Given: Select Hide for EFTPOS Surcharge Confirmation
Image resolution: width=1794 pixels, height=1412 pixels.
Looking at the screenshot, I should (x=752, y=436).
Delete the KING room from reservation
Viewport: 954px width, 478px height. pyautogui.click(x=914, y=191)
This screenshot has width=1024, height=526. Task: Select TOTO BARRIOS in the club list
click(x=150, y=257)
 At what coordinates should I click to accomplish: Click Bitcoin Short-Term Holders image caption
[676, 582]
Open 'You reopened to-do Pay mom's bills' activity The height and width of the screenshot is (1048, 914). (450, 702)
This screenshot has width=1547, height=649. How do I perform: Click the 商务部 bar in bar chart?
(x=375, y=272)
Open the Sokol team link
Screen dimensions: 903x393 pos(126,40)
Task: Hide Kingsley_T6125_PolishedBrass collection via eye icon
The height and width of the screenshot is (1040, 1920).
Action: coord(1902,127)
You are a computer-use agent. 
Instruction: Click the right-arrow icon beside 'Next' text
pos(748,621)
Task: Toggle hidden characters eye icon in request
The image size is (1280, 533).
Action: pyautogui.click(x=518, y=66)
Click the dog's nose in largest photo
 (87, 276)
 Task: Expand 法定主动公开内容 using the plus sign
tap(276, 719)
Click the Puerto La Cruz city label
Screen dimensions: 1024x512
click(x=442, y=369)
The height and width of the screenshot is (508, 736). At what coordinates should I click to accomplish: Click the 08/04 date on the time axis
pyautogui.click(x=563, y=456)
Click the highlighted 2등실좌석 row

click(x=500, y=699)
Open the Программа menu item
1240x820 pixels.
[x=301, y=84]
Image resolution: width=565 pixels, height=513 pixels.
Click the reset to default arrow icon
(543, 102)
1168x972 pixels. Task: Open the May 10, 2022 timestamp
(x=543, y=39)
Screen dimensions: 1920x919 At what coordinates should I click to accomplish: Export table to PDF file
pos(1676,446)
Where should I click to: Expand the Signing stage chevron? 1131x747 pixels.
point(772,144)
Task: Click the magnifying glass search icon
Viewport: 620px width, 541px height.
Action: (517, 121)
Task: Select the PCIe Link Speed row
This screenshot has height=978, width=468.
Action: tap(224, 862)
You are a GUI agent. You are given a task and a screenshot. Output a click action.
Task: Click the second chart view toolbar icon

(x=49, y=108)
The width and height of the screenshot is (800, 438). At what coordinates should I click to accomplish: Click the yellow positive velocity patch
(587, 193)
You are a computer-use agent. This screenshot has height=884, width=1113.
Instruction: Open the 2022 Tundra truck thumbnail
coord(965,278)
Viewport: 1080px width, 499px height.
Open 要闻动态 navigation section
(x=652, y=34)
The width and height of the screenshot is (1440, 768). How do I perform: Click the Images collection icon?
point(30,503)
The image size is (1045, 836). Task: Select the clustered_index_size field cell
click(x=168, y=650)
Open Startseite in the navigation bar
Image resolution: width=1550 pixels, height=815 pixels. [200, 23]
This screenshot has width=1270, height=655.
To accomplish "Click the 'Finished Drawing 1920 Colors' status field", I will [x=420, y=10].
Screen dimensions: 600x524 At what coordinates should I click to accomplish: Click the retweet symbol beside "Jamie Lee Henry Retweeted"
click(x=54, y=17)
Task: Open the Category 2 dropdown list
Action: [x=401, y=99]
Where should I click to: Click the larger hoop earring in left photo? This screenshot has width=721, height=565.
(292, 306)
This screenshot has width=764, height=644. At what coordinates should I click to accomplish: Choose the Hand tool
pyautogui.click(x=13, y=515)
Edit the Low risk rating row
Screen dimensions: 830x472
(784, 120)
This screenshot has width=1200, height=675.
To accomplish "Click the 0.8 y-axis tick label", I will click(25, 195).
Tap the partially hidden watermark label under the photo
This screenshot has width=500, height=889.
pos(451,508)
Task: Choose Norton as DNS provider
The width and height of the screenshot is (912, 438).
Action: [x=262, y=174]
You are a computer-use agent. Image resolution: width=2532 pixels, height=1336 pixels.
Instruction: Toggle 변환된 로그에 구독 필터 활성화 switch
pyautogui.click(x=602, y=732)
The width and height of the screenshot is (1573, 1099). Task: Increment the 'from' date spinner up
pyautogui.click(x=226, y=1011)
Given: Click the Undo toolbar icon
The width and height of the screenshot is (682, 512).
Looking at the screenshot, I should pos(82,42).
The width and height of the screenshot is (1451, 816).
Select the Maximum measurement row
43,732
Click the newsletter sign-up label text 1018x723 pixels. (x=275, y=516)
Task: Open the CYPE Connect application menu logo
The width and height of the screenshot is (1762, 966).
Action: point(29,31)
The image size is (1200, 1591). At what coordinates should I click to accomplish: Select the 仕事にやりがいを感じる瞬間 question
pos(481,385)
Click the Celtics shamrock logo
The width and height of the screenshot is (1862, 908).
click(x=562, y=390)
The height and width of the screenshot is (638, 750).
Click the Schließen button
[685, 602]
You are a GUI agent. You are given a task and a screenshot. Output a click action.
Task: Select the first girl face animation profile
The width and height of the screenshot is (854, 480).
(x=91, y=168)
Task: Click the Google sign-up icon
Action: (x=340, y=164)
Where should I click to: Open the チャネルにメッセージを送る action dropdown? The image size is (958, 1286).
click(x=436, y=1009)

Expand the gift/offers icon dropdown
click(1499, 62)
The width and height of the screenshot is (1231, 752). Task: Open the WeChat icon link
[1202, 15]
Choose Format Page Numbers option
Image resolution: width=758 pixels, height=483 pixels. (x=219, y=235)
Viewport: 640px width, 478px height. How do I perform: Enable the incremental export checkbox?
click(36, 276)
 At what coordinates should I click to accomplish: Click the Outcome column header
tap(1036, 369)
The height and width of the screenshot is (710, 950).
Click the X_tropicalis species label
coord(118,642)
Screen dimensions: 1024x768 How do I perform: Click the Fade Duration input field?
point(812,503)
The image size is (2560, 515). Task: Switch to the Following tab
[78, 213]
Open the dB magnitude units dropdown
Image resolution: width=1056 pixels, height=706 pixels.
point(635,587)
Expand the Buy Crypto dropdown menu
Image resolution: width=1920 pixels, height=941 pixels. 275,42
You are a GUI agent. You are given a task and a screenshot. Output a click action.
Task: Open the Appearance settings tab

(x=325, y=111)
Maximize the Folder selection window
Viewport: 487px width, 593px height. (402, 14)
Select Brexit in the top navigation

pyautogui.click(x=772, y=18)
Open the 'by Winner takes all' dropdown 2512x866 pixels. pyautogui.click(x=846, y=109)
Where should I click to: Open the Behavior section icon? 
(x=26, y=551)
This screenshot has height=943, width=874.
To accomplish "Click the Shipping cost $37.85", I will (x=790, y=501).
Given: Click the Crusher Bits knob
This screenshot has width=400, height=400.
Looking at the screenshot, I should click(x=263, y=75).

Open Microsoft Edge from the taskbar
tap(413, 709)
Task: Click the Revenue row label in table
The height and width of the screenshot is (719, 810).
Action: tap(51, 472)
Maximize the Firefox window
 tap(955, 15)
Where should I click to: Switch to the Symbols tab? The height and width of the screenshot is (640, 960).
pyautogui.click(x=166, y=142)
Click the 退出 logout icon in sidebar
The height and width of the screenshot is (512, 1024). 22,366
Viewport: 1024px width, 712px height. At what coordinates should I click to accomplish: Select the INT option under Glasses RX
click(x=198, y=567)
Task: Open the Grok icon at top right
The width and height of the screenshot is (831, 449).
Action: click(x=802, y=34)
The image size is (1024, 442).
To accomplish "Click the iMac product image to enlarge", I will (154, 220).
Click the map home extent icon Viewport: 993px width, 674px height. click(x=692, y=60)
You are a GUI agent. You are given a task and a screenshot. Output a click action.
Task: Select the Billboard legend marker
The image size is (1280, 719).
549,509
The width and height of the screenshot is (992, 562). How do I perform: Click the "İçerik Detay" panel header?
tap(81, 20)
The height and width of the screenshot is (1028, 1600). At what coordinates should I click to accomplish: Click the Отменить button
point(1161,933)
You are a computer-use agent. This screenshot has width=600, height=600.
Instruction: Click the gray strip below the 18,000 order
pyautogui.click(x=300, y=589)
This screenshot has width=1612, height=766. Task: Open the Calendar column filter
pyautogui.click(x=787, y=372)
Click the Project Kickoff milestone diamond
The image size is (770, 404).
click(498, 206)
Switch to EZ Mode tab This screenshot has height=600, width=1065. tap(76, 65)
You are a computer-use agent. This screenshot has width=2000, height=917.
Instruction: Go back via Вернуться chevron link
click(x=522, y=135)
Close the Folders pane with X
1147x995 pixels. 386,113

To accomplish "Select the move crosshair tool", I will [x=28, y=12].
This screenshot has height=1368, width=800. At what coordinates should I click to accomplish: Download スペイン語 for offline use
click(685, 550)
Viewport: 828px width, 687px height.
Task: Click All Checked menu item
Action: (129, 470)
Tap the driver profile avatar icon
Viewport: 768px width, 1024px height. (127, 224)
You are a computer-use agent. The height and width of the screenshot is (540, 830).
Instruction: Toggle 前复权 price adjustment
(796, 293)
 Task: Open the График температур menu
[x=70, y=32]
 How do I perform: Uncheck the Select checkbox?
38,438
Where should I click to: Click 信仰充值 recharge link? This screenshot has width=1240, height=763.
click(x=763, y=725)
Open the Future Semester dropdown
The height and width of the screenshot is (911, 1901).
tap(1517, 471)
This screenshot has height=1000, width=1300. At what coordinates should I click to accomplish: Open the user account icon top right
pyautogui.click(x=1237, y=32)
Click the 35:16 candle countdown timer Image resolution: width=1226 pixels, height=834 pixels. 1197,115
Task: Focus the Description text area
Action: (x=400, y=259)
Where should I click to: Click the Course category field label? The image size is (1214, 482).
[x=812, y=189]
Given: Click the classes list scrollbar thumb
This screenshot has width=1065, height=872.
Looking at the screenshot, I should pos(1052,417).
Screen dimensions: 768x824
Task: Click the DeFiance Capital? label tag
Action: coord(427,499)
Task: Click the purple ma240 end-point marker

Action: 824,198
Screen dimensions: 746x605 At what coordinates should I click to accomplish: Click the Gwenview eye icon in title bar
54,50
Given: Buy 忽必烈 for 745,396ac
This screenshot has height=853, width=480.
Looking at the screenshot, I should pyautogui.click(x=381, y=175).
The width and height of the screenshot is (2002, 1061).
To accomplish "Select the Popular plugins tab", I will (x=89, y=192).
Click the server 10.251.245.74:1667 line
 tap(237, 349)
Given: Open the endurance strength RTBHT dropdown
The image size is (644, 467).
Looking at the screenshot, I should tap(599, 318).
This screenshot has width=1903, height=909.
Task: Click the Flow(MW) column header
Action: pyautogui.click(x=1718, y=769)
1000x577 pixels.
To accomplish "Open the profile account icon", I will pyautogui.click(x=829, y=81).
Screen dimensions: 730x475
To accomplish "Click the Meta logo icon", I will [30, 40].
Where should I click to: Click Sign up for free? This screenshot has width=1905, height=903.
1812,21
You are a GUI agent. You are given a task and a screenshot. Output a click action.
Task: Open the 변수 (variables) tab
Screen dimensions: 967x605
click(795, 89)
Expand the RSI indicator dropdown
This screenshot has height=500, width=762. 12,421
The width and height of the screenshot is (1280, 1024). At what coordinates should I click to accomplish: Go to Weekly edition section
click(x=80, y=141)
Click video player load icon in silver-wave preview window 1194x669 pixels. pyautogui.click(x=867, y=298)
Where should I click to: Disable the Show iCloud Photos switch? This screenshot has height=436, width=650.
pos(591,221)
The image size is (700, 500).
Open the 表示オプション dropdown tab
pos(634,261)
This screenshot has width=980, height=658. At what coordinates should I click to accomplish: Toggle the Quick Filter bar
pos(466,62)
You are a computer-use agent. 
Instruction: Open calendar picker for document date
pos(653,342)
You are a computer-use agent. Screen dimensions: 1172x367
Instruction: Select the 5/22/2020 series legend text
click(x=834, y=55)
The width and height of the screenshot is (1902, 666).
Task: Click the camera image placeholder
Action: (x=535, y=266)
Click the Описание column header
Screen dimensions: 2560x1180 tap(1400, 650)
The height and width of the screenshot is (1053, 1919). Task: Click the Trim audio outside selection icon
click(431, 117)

Required work:
Every line that holds the word "Hide" should be copied from the records above.

Response to this exercise:
Given: Select Hide for EFTPOS Surcharge Confirmation
Task: Hide Kingsley_T6125_PolishedBrass collection via eye icon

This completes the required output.